Let us hear what the opposition House leader said today, June 23, after question period in the foyer of the House of Commons:
We've been consistent in saying right from the beginning that we are strongly opposed to these two bills.
That is all right. They can vote against them. He stated further:
There's not a Canadian left out there in the real world that doesn't understand that.
Of course: they have all spoken two or three times each so every one of us understands what their position is. It does not need to be clarified much further.
I will continue to quote the opposition House leader:
We have no intention and it's not our role, frankly, to make things easy for the government to pass bills that we're opposed to.
There we are. They do not like Bill C-38. They do not like Bill C-48. They do not like the fact that we are going to give more money to social housing. They do not like more money going to the Canadian International Development Agency to help the world's poor.
What is their solution? Is it to vote against that which they do not like? No, it is to not want to do the work. Not wanting to work is the way in which they solve their problems.
Now, not wanting to work just does not cut it with Canadians. Their constituents and mine will not put up with that. They sent us here to do the work.
Let us do the work. The hon. members say they want to go home.
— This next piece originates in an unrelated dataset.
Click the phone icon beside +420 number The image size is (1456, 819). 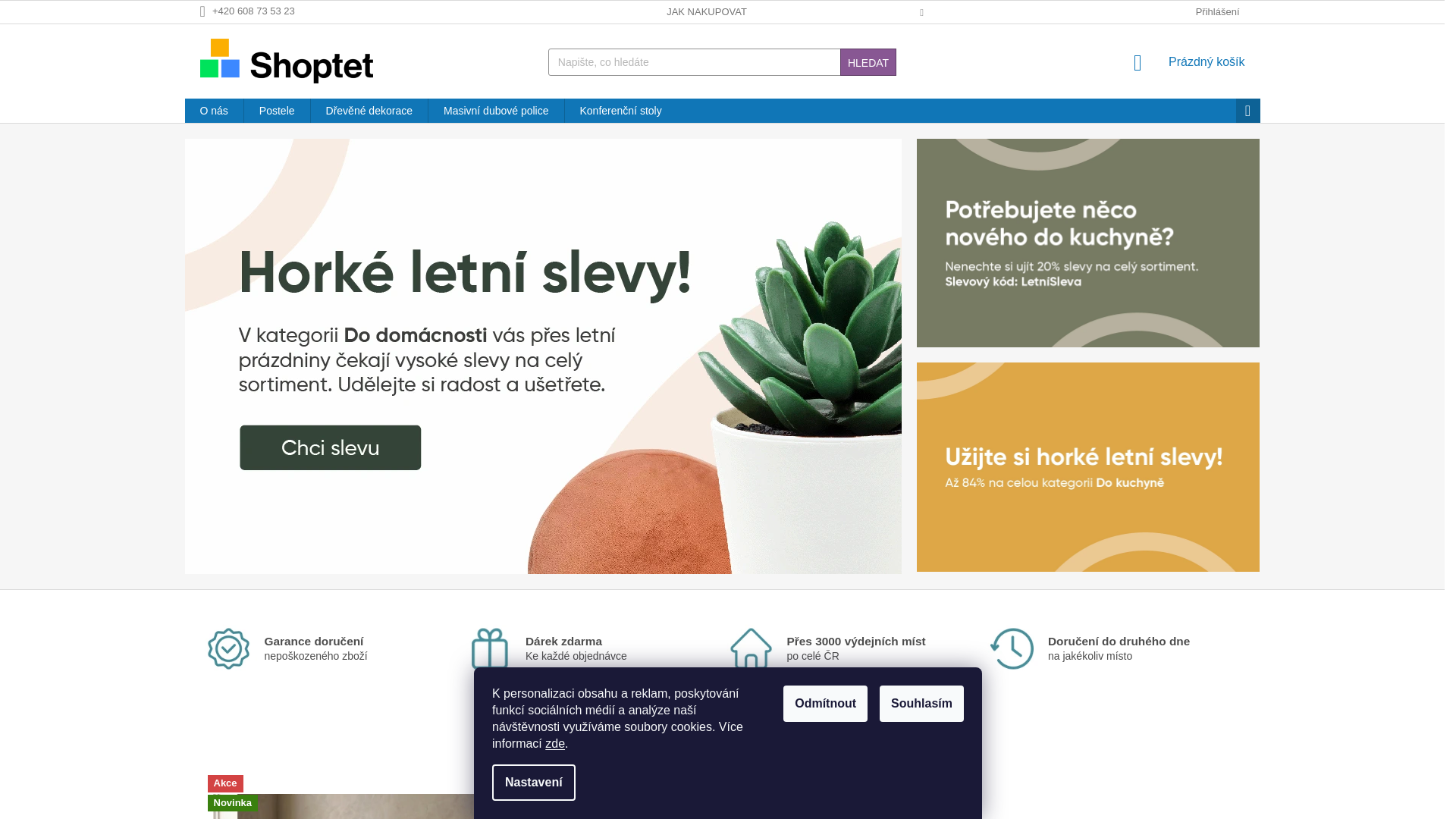(x=202, y=12)
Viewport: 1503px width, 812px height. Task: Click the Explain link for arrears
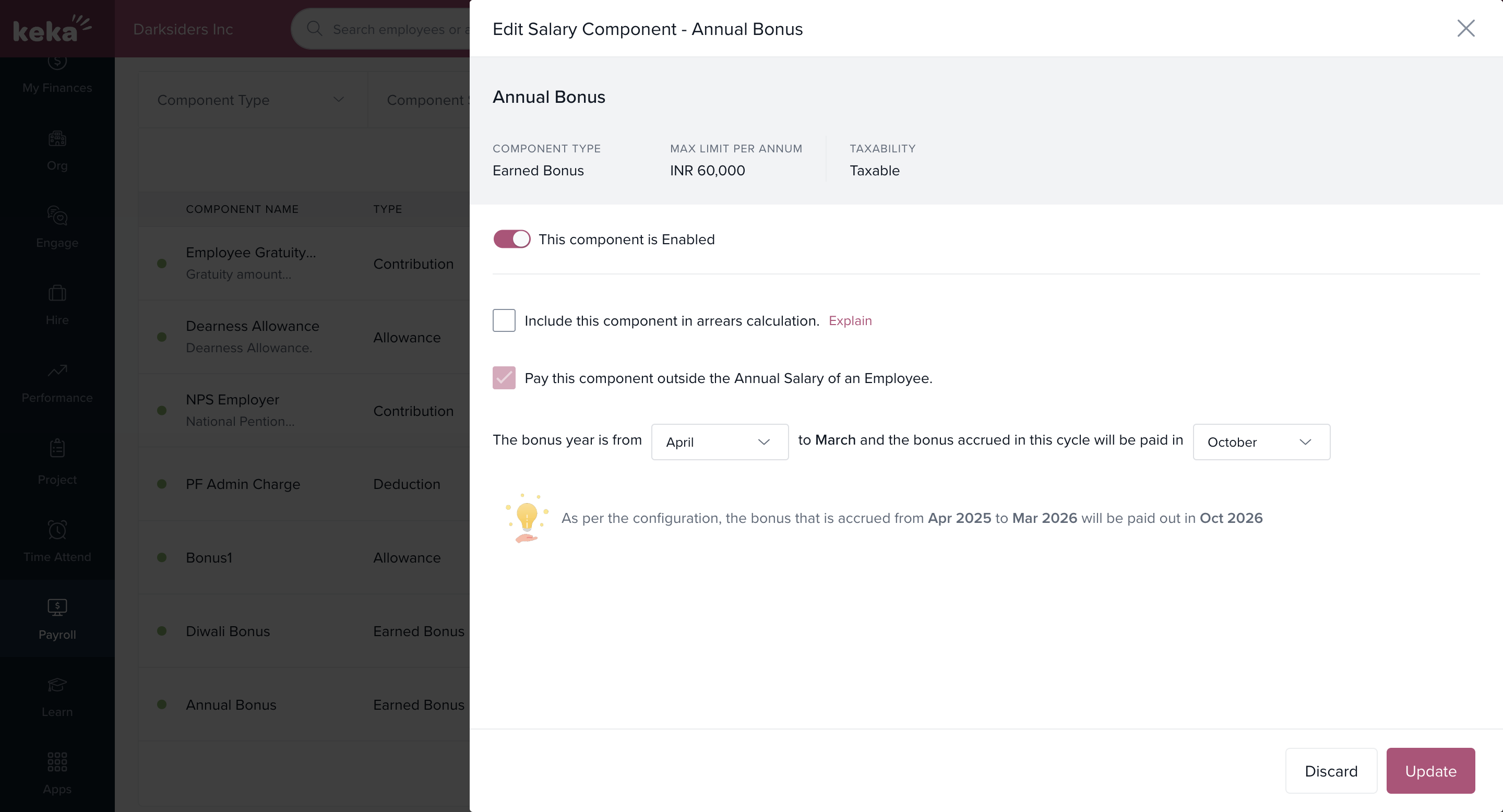(850, 321)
Of course they do. Their House leader said that on their behalf and their House leader always says it the way it is, or generally. In any case, if their House leader says they want to go home, I am not opposed to that.
We are going to vote on this motion tonight. We have from now until midnight. Let us vote on the two bills and go home. Canadians will say, “You did your work, Mr. or Ms. MP”. We will all have done our work and we can go home to do all the things that the opposition House leader said we should be doing.
I agree with him that we should be going home, but we should do our work first because when we do not do our work we have to stay in class at recess or after hours to get the work done. We are supposed to do the work before we go away. Those are the rules.
I say this in the presence of a teacher, namely our Acting Speaker, because I know she used to teach for a living and she will know these things in the truly objective manner in which I am sure she sees these matters.
I ask all my colleagues to join together and vote for this motion. After the motion, let us join together again and vote for the bills. Let us get the work done and then we can go home, in that order. That is the way it should be done.